Exercise data START

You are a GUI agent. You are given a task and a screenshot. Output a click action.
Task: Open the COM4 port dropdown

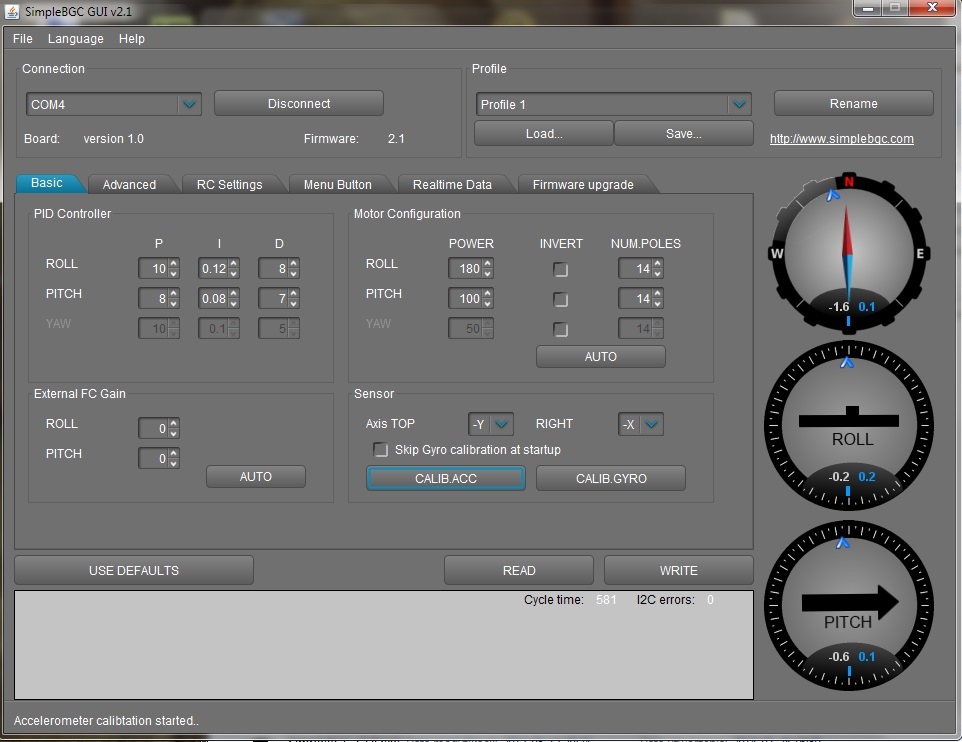189,104
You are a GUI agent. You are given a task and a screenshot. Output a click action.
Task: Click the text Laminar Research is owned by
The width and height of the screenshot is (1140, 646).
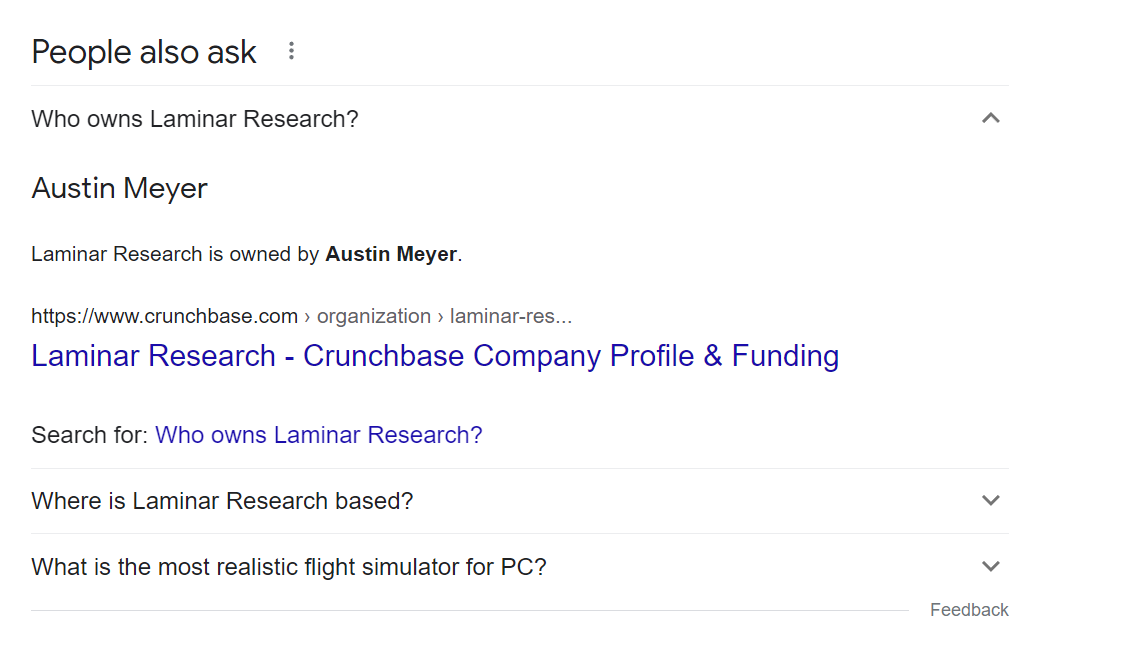[175, 254]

Exercise data END

#### What you need to do
Type out the entries again without a single change, and leave the pictures out.

#### Answer area
You are a GUI agent. You are given a task and a screenshot. Output a click action.
Task: Open the COM4 port dropdown

189,104
You are a GUI agent. You are given a task and a screenshot. Output a click action.
Task: Click the text Laminar Research is owned by
The width and height of the screenshot is (1140, 646).
[175, 254]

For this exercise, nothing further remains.